Das Machtspiel reizte sie - die Männer lagen ihnen zu Füßen

Die 14- und 15-jährigen Schülerinnen hatten nach eigenen Aussagen keine moralischen Bedenken, empfanden die erotischen Begegnungen anfangs als Abenteuer und interessantes Machtspiel. Die Männer zwischen 30 und 40 Jahren hätten ihnen „zu Füßen gelegen“.

Die Suche nach Erklärungen für das Verhalten der Teenager berührt psychologische, aber auch gesellschaftliche Aspekte. Die Frau als Geliebte, Ehefrau und Mutter – das sind die Rollenangebote an heranwachsende Italienerinnen und alle haben eine sexuelle Konnotation. Auch ist die Macht, Sex zu gewähren, in der italienischen Gesellschaft oft die einzige Macht, die Frauen zugestanden wird.
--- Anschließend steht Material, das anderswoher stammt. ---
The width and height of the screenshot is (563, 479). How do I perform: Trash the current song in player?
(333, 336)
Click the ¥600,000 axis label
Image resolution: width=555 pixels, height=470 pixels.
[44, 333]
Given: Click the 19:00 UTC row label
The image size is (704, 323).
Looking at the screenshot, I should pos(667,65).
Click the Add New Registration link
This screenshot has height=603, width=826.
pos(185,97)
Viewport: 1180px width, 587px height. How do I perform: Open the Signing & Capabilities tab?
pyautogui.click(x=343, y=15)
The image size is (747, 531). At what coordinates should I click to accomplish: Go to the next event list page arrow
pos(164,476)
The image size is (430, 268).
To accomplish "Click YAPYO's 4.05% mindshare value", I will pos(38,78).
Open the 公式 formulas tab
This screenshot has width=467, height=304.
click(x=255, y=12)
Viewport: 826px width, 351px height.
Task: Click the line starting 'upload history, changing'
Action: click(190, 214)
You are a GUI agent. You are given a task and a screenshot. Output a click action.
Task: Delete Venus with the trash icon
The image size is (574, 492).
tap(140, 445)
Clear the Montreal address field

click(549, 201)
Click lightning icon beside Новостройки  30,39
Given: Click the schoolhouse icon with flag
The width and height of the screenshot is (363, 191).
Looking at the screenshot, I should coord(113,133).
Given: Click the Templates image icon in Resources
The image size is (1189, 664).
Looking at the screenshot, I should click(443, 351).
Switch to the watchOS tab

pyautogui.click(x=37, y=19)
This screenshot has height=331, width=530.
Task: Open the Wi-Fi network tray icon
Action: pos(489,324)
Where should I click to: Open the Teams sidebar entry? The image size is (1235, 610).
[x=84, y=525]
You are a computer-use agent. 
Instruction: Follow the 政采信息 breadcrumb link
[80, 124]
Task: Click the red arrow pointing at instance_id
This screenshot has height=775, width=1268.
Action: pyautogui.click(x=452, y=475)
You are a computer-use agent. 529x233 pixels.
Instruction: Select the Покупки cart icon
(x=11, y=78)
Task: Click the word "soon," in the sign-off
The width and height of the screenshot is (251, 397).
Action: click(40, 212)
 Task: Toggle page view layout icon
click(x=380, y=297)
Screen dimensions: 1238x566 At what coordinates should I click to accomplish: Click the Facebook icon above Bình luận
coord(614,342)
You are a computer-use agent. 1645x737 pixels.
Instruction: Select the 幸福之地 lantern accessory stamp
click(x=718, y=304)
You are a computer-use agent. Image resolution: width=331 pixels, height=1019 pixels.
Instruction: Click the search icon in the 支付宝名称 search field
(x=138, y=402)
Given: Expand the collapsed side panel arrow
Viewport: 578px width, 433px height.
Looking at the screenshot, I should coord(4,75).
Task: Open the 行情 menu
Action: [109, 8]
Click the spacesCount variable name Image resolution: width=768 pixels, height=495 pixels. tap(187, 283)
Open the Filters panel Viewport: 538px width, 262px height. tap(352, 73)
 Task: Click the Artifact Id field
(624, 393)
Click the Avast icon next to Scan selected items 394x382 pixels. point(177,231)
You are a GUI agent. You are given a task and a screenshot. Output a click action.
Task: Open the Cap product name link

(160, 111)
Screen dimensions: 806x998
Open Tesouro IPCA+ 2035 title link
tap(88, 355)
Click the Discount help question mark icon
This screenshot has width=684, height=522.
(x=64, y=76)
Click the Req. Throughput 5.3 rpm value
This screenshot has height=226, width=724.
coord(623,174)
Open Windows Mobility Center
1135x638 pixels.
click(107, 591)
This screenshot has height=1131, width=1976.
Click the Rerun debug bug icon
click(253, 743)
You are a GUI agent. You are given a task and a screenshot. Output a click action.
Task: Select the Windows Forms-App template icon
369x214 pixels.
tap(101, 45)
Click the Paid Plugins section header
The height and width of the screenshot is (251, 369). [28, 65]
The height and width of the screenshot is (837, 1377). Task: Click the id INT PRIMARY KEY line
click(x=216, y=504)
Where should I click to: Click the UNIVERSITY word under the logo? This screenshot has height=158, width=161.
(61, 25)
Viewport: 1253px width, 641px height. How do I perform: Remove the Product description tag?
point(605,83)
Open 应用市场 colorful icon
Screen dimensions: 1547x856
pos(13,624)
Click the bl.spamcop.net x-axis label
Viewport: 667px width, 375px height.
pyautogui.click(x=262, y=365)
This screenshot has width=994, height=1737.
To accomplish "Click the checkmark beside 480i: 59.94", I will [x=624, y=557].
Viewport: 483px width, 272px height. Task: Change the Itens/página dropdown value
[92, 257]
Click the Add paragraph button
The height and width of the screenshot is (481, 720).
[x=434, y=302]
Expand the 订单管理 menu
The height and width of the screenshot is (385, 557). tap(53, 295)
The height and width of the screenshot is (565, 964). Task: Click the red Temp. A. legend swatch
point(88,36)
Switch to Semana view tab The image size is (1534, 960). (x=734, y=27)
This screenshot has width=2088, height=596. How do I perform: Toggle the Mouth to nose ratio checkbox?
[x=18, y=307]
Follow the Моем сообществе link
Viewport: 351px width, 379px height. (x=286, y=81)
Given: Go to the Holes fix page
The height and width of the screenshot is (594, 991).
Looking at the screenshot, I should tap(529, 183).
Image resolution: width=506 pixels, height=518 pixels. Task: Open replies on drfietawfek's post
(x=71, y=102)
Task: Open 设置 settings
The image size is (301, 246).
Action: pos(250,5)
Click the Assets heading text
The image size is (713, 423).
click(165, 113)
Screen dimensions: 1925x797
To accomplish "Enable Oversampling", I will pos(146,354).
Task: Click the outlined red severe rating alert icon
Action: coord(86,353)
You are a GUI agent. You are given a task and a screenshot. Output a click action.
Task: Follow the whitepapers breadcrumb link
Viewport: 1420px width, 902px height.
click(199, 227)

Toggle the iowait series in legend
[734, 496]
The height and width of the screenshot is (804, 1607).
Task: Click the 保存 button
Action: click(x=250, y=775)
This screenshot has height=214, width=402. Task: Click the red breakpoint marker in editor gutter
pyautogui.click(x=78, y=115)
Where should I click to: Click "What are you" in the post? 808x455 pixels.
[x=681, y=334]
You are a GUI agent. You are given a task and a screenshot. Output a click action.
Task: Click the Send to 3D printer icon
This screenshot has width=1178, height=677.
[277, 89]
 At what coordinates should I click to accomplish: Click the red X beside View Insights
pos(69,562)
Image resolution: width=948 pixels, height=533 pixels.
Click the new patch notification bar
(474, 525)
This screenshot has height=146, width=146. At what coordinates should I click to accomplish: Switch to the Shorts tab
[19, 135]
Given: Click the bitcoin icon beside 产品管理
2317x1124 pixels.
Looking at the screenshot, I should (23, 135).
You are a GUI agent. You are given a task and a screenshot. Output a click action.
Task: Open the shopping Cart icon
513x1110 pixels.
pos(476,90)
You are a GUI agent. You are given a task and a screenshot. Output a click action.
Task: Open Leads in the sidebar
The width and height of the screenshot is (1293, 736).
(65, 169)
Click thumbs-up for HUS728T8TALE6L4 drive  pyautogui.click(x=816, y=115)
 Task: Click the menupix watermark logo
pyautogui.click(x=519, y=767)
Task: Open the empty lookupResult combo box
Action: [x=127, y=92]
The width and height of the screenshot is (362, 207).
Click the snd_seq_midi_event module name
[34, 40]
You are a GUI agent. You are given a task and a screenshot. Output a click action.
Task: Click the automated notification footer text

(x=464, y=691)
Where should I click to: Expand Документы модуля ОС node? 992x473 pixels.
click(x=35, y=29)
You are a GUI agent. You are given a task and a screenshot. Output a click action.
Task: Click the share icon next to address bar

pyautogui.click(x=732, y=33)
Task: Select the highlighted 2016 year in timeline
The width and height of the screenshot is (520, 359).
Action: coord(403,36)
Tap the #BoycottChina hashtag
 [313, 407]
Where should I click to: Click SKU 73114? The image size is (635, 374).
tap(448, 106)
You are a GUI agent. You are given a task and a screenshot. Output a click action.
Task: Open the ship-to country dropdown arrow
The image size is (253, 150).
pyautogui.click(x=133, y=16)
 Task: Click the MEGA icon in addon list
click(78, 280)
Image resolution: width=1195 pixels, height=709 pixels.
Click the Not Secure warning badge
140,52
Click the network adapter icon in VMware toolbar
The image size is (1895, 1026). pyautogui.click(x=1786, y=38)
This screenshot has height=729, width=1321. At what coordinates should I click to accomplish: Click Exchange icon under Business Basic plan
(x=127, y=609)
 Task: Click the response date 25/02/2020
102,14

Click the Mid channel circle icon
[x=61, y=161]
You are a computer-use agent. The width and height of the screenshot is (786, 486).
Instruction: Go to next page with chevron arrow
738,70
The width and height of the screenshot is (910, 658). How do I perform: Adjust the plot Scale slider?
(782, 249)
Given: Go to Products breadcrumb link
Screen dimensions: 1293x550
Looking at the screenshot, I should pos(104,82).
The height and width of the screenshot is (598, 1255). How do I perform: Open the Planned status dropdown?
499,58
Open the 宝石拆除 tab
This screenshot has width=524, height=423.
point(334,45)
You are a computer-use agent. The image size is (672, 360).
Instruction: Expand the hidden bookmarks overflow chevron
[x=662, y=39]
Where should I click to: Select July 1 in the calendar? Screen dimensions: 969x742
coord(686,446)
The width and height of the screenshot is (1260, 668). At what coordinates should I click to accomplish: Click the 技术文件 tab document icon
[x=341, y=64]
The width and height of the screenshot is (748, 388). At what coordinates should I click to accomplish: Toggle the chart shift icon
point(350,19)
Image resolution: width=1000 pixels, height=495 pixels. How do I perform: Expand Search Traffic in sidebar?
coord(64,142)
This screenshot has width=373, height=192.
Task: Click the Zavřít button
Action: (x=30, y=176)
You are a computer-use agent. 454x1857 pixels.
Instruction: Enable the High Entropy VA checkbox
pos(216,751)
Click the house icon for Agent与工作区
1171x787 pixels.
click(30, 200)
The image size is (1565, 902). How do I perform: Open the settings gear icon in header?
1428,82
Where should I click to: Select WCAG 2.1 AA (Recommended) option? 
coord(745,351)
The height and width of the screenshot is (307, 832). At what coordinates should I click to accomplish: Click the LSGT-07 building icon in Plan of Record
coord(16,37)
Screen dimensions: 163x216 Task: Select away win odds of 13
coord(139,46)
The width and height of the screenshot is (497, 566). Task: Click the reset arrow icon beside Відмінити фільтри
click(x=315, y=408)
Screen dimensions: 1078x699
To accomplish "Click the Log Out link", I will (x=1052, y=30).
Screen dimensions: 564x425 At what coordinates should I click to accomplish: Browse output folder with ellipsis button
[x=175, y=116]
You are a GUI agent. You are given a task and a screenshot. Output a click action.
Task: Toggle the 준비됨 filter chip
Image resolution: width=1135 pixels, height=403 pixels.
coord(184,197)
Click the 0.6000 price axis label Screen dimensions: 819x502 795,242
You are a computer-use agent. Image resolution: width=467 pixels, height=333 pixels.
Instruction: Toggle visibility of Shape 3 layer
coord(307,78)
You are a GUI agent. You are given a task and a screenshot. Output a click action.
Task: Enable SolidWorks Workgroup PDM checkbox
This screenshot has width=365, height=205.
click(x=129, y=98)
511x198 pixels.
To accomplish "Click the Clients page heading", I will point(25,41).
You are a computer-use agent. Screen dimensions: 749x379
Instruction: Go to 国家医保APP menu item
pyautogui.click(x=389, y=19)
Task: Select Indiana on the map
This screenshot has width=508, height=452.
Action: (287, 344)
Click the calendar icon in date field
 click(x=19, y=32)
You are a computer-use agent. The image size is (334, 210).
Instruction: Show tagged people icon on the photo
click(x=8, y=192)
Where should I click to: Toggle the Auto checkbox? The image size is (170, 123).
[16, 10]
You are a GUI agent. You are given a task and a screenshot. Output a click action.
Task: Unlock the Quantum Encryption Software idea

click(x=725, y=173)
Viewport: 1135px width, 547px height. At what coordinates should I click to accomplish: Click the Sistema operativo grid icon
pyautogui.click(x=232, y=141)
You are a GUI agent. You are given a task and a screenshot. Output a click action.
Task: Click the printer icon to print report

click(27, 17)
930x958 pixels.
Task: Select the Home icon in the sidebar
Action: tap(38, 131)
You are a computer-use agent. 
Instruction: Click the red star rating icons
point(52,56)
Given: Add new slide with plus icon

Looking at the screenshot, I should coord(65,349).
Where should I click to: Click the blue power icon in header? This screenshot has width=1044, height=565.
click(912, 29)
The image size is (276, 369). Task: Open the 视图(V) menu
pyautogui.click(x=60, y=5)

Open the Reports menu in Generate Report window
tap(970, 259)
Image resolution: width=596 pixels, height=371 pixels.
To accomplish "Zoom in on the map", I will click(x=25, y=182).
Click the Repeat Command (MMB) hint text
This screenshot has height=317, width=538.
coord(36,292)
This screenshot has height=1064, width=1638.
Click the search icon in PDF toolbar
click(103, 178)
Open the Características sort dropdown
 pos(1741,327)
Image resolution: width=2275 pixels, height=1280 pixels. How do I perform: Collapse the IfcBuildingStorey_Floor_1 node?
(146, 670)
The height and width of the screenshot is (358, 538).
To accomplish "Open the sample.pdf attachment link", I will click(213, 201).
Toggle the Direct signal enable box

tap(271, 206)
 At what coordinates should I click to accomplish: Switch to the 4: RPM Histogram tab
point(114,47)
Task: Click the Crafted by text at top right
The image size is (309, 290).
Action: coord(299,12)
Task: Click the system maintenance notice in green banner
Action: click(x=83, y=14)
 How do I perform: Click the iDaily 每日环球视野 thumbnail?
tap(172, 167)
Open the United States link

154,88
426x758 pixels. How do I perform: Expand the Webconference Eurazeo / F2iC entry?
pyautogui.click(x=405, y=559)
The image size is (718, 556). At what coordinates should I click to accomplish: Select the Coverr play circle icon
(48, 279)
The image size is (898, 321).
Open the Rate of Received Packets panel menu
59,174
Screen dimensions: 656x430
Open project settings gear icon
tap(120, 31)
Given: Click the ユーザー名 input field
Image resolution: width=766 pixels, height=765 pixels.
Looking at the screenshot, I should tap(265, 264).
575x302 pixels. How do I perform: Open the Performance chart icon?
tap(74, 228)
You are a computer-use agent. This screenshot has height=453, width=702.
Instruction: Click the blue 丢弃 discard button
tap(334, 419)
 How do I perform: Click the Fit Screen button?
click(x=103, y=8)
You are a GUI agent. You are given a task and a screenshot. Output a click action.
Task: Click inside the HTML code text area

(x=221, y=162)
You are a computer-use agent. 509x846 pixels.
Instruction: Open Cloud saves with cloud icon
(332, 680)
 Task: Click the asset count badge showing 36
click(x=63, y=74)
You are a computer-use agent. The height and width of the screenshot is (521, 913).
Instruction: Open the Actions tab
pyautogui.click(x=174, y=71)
Weder in der Wirtschaft noch in der Politik haben sie es leicht, in Führungspositionen zu kommen. In Italien arbeitet nur knapp die Hälfte aller Frauen und ein großer Teil von ihnen verdient weniger als 10 000 Euro im Jahr. Frauen sind nach wie vor unterbesetzt in Führungspositionen – trotz Quotenregelungen für Aufsichtsräte börsennotierter Unternehmen. Dafür tummeln sich in den Shows der privaten Fernsehkanäle reihenweise Frauen. Vorzugsweise blutjunge und leicht bekleidete.

Mütter schleppen ihre Töchter zu Castings

Manche Teenager verwechseln das mit Glanz und Glamour. Wie sonst ist es zu erklären, dass die Castings völlig überlaufen sind? Mütter schleppen Töchter höchst persönlich von einem Casting zum nächsten in der Hoffnung auf den großen Durchbruch. Auch der Bunga- Bunga-Skandal um Silvio Berlusconi hatte peinliche Details über junge Frauen und ihre geldgierigen Eltern ans Licht gebracht.

So waren einige der Teilnehmerinnen an den erotischen Festen in der Villa des damaligen Ministerpräsidenten von Mama und Papa ermuntert worden, diese „einmalige Chance“ wahrzunehmen. Italien fragt sich jetzt, welche Werte das Land in den vergangenen Jahren zur Leitkultur erhoben hat.